A Monsoon Diary

by Julian Crandall Hollick
page 12

Well, it probably won't rain. In which case your magic powers will not have been tested" Prophetic words? I ask him whether monsoons have changed over the decades:

"Oh! There is a lot of difference. It's like day and night. And there really isn't any rain these days. There would be a little bit of shower here and there, a little bit of drizzling. But you just can't compare the two. That rain was absolutely different. The rains are much weaker now. The intensity has decreased. The quantity has decreased and the rains just don't stay. All the forests have been cut down, in all the places nearby. And the rains just come and they go away. They just don't stay. And it just can't be compared. Earlier on, the rains were much more intense and more voluminous."
"Do you think this is because there's been deforestation?"
"Yes, it is because of deforestation. Earlier on, there were lush green forests. And the monsoons would stay and the earth would absorb more water and retain it. And the crop would be wonderful. But now things have changed"

And then, we all hear raindrops on the skylights. Not much. But definitely raindrops. Doesn't last more than a minute. And by the time I get outside, there isn't a trace of a cloud in the sky! Krishna Chandra Shukla is still sitting cross-legged on the carpet as if he has been expecting those raindrops. I ask: "So? A miracle?". He laughs: "It is indeed a miracle. All these miracles are because of the Ragas. Each Raag is based on a miracle. And this is the season for Raag Malhar. So it has rained!

July 17th: The imagery of the monsoon in Indian culture is blatant, erotic and fun. Just look at any Indian miniature. Subashni Ali agrees: "You will see very voluptuous paintings associated with the monsoon, in which these ladies are sort of lying about with their legs apart, kind of, to put it in a very crude fashion, sensual, inviting positions. I think this is a very ingrained thing after all, rain has got to be the greatest symbol of fertility because it's the whole thing of re-fertilizing the soil and bringing in the new harvest, bringing forth new life, and all that."

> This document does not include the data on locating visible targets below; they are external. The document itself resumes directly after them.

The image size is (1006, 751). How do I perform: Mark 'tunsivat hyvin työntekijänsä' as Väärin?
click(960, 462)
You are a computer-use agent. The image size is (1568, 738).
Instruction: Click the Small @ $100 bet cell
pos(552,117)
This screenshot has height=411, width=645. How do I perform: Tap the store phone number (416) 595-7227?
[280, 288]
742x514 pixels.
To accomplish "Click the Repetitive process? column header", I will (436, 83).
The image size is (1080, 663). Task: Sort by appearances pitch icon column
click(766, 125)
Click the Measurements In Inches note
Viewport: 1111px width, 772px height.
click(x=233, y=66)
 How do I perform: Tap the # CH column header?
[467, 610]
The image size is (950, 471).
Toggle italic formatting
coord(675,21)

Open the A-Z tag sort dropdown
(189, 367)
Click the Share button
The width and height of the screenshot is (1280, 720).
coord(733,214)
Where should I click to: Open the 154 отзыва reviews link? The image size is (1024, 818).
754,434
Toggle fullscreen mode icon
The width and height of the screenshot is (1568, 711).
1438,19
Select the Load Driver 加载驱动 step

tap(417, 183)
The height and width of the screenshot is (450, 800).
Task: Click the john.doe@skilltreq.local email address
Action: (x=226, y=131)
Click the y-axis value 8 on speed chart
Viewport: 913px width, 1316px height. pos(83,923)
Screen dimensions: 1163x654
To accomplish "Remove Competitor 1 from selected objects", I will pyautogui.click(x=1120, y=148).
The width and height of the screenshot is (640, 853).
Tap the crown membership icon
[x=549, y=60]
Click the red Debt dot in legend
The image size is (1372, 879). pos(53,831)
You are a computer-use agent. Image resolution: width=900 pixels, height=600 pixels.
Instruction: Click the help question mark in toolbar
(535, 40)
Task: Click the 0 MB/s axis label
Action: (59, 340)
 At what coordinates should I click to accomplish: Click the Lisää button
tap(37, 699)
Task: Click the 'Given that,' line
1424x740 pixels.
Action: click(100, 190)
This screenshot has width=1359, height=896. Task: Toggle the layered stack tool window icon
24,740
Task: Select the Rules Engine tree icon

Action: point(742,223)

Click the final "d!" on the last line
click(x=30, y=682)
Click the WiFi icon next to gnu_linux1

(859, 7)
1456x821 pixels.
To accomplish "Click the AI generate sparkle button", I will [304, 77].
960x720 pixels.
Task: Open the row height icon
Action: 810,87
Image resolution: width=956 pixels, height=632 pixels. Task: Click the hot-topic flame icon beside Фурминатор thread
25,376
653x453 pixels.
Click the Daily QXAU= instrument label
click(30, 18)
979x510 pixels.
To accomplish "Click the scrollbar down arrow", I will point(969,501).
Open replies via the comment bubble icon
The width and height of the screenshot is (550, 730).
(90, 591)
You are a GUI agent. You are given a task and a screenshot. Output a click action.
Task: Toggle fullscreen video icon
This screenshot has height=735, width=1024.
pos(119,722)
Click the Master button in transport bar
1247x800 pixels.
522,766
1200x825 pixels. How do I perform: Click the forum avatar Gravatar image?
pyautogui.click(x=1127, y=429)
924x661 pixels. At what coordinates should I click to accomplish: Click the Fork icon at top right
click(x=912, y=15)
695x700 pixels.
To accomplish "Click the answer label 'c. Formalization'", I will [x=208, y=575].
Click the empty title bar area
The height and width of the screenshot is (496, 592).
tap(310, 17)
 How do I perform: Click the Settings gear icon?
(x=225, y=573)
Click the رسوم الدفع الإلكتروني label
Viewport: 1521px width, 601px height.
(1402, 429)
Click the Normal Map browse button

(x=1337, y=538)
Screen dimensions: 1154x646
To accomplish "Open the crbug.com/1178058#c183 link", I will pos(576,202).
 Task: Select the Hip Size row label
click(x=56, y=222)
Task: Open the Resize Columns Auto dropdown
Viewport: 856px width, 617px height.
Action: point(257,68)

Even the reserved Santosh Mahrendrajit Singh, who is still a beautiful woman at over seventy, admits my obsession has some basis in fact. "When it's hot people are cooped up in their huts or their homes. But when the monsoon breaks, then everybody is free to go out into the fields. And with that freedom comes a freedom in which men and women are mingling. I think the poets know best about that." Khushwant Singh used to say that: "all literature, music, everything is the monsoon. All the folk songs are monsoon. All the lovemaking is monsoon."